Continuous cropping under elevated CO2: Differential effects on C4 and C3 crops, soil properties and carbon dynamics in semi-arid alfisols

Abstract

The atmospheric CO2 concentration is increasing by 1.8μmolmol−1year−1 and expected to reach 700μmolmol−1 by the end of 21st century which has a direct and indirect effect on rainfed agriculture. We conducted a study at Central Research Institute for Dryland Agriculture (CRIDA), Hyderabad, India during 2005 to 2010 in order to understand the differential effects of elevated CO2 on continuous cropping in C3 and C4 crops with special reference to soil properties and carbon dynamics.

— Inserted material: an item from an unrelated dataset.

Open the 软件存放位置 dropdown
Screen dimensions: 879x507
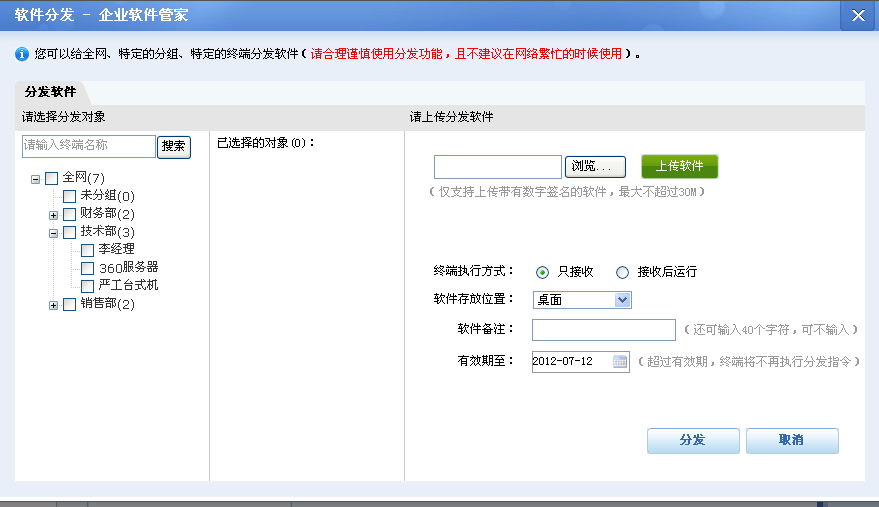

The study was conducted with two elevated levels of CO2 of 550 and 700μmolmol−1 along with Ambient Control (AC). C3 crops-castor, groundnut, sunflower, black gram and pigeonpea and C4-crops pearl millet and sorghum were grown during 2005–2010 under rainfed conditions. Irrespective of crops, there was a significant increase in root, shoot and total biomass with elevated CO2 levels, except in sunflower wherein these parameters decreased with elevated CO2 at 550μmolmol−1. Soil pH in surface soils under different CO2 levels showed an increasing trend ranging from 7.6 in AC to 8.0 in 700μmolmol−1. Soil organic carbon (SOC) concentration (g kg−1) increased from 4.9 at AMB to 6.0 at 550μmolmol−1. Regression models indicated a significant predictability of enzyme activity through different carbon variables. It was also observed that carbon management index and carbon pool index decreased at 700μmolmol−1 levels of CO2. Our results indicate that, under rainfed conditions and low fertility soil conditions, the plant biomass significantly increased under elevated CO2 levels but the root: shoot ratio decreased in certain C3 plants like castor and black gram which had a greater impact on carbon sequestration and improvement in water retention. Higher root biomass of C4 plants significantly contributed to higher C input and subsequently increased the carbon stock in the soil.